Take the entries below and print only the lines from the one with "670x377 pixels." through the one with "Open the TITLE index dropdown arrow", exactly as they stand, both ends included.

Start of RECORDS FOR THE EXERCISE

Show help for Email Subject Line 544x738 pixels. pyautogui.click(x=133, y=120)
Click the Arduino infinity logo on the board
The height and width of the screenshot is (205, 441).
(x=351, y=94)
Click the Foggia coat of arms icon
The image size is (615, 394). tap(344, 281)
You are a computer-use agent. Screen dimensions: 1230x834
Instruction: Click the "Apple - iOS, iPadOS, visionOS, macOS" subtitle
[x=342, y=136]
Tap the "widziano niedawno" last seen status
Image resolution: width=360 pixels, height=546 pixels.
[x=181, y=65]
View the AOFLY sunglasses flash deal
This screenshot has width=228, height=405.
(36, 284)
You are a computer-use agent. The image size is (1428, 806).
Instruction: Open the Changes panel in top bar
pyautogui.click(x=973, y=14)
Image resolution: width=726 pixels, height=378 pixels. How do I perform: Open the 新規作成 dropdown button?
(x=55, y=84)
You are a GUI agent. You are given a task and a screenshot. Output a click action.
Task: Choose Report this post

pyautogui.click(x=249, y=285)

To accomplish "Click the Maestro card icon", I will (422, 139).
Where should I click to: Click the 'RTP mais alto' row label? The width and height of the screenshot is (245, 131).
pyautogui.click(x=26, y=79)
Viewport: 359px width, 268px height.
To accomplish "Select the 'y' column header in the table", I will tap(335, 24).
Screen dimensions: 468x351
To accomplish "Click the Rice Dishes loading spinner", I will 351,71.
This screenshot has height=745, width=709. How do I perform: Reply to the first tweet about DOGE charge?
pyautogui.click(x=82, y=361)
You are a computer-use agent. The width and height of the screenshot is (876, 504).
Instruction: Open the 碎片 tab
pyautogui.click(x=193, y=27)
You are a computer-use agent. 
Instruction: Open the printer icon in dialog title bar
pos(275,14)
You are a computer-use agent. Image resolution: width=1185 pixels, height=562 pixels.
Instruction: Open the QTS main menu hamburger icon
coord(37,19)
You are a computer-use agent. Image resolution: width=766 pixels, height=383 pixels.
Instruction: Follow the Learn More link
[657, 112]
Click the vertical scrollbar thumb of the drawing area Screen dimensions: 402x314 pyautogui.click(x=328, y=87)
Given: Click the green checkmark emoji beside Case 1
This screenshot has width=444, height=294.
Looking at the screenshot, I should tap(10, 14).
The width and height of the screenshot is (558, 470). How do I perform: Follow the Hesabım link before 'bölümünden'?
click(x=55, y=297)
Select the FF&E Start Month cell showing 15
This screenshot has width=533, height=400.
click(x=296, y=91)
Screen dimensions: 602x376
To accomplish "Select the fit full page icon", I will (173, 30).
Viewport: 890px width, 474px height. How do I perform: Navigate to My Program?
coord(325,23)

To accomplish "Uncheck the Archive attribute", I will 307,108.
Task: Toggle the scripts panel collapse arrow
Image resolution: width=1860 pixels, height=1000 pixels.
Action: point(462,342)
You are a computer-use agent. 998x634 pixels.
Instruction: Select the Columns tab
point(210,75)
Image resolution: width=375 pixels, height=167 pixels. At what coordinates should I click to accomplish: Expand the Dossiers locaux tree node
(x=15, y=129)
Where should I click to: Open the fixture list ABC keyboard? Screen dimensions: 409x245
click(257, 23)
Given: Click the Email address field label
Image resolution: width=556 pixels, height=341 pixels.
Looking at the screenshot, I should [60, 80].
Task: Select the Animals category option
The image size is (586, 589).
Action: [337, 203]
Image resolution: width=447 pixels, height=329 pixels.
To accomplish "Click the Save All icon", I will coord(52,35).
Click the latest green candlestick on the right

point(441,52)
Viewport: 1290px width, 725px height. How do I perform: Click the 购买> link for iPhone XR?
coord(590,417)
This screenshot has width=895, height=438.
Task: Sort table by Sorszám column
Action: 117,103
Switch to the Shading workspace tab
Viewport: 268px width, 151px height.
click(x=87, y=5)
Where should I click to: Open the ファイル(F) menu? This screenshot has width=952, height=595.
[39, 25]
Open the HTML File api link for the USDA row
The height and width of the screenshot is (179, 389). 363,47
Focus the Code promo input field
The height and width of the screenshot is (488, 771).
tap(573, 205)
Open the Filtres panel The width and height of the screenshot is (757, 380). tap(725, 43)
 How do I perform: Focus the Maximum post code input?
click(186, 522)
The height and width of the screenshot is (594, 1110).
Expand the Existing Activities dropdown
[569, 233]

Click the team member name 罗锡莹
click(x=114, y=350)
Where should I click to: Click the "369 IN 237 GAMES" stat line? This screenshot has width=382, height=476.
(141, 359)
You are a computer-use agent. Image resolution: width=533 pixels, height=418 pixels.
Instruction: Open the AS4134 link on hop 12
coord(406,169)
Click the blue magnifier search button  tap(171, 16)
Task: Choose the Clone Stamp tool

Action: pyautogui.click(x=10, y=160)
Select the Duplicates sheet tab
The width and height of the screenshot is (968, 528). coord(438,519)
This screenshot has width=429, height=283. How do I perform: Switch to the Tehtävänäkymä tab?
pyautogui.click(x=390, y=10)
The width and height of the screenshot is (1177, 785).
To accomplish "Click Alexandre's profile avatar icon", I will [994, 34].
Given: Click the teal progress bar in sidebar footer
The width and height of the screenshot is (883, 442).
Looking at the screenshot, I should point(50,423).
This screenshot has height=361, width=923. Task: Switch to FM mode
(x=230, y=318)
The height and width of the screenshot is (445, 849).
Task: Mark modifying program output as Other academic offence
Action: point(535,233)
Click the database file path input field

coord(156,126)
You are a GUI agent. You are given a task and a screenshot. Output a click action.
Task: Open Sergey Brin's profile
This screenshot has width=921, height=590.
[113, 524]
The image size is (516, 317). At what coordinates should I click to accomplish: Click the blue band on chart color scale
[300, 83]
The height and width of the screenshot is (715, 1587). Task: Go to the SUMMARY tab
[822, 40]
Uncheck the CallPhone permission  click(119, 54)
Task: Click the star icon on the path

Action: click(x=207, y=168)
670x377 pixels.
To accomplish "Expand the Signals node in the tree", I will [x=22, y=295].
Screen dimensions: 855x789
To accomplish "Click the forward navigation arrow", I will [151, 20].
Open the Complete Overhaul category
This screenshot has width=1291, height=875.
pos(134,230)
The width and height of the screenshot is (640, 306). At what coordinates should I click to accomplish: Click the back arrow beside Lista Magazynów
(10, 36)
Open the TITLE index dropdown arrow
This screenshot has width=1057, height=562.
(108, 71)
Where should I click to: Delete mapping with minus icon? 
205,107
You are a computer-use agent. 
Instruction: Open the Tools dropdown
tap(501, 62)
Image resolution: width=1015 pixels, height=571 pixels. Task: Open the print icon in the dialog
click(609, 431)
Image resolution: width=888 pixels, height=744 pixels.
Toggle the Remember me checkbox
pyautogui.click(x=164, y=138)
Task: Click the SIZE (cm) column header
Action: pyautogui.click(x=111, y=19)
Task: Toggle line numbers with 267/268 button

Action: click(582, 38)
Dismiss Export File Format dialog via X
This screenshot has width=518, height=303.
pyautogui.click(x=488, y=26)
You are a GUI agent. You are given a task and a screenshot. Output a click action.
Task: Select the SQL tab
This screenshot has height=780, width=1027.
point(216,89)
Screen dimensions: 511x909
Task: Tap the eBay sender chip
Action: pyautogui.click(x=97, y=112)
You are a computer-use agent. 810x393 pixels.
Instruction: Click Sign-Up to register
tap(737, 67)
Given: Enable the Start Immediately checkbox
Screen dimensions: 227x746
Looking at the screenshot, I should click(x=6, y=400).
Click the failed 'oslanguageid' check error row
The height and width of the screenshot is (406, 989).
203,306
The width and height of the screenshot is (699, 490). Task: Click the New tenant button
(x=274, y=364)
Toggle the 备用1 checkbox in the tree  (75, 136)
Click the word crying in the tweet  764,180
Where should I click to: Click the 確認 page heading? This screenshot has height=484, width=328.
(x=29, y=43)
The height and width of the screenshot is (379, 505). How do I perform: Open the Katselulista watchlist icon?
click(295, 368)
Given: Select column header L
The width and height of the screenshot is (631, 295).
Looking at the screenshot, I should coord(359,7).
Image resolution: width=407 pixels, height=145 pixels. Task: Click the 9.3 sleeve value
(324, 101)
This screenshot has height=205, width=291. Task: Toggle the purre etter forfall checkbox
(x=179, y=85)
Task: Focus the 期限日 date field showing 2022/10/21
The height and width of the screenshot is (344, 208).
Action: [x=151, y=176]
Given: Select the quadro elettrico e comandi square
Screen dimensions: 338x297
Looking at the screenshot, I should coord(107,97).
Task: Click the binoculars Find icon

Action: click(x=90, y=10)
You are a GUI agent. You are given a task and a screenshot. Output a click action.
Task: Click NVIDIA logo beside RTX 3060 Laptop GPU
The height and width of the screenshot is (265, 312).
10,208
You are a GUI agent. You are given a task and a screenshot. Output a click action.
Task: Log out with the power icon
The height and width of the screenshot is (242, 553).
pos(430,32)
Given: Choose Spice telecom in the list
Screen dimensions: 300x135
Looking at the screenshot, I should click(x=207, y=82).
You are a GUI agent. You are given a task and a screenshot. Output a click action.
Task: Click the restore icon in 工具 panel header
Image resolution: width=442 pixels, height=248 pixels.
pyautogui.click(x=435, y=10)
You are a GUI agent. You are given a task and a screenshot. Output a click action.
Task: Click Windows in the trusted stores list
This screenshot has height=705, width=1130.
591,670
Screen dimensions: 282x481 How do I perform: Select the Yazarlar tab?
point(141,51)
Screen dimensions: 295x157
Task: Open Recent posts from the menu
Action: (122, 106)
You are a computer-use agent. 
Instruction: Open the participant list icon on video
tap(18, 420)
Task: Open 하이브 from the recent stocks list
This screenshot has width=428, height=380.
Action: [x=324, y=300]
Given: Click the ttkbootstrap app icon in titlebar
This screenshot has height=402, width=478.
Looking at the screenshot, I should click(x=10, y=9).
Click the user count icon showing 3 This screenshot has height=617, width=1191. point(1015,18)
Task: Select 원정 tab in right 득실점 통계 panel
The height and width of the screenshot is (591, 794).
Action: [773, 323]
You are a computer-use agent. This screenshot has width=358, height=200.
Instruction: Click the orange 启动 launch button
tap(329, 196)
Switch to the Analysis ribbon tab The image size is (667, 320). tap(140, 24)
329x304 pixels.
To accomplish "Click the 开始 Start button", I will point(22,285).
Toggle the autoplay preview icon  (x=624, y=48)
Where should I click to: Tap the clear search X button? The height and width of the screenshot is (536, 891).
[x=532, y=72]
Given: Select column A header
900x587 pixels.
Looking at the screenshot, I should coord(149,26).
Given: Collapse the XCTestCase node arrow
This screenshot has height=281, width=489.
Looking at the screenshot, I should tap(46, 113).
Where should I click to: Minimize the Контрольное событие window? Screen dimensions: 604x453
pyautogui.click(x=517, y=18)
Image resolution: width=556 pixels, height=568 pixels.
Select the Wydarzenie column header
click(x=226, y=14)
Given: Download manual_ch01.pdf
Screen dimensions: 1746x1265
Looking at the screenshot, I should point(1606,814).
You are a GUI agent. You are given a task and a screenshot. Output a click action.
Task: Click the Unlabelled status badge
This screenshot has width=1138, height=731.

End of RECORDS FOR THE EXERCISE

SOLVED EXERCISE ->
670x377 pixels.
To accomplish "Expand the Signals node in the tree", I will [x=22, y=295].
Screen dimensions: 855x789
To accomplish "Click the forward navigation arrow", I will [151, 20].
Open the Complete Overhaul category
This screenshot has width=1291, height=875.
pos(134,230)
The width and height of the screenshot is (640, 306). At what coordinates should I click to accomplish: Click the back arrow beside Lista Magazynów
(10, 36)
Open the TITLE index dropdown arrow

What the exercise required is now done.